> SOURCE MATERIAL
########
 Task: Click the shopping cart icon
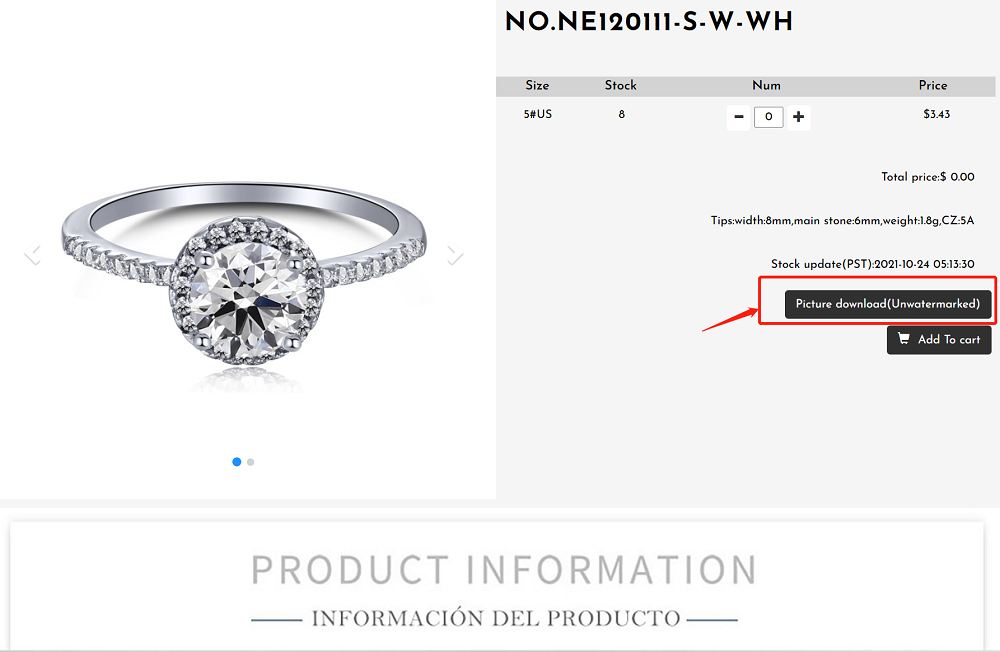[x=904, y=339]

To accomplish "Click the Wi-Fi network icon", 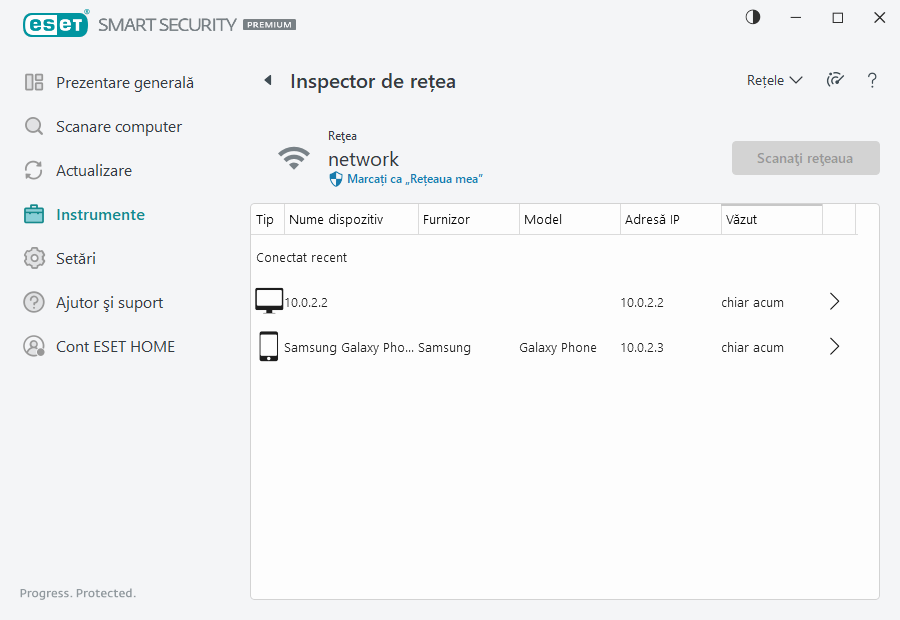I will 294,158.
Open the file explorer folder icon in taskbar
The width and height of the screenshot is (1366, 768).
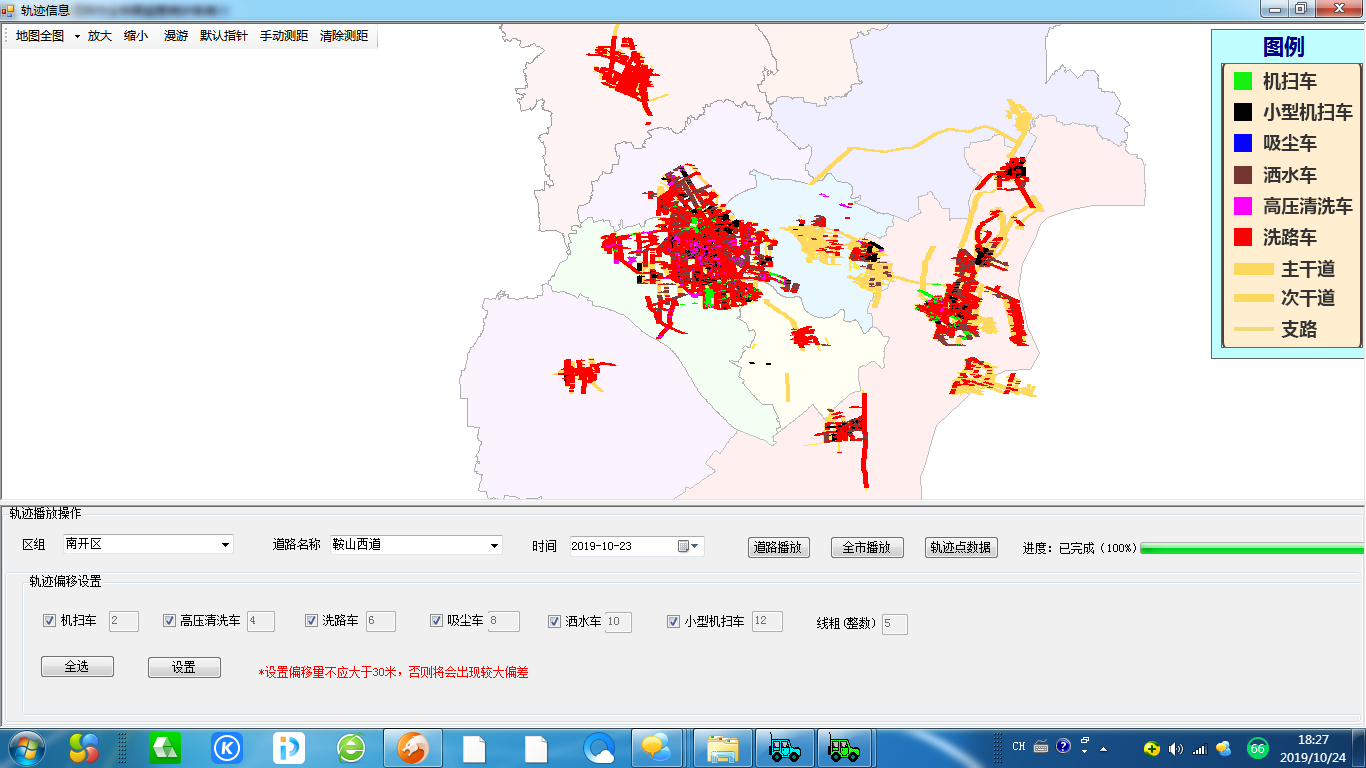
########
> EXERCISE DESCRIPTION
From the line with "Open the file explorer folder icon in taskbar" down to the last line of the records above, restate each line verbatim, passing over any picture.

> ANSWER BELOW
Open the file explorer folder icon in taskbar
The width and height of the screenshot is (1366, 768).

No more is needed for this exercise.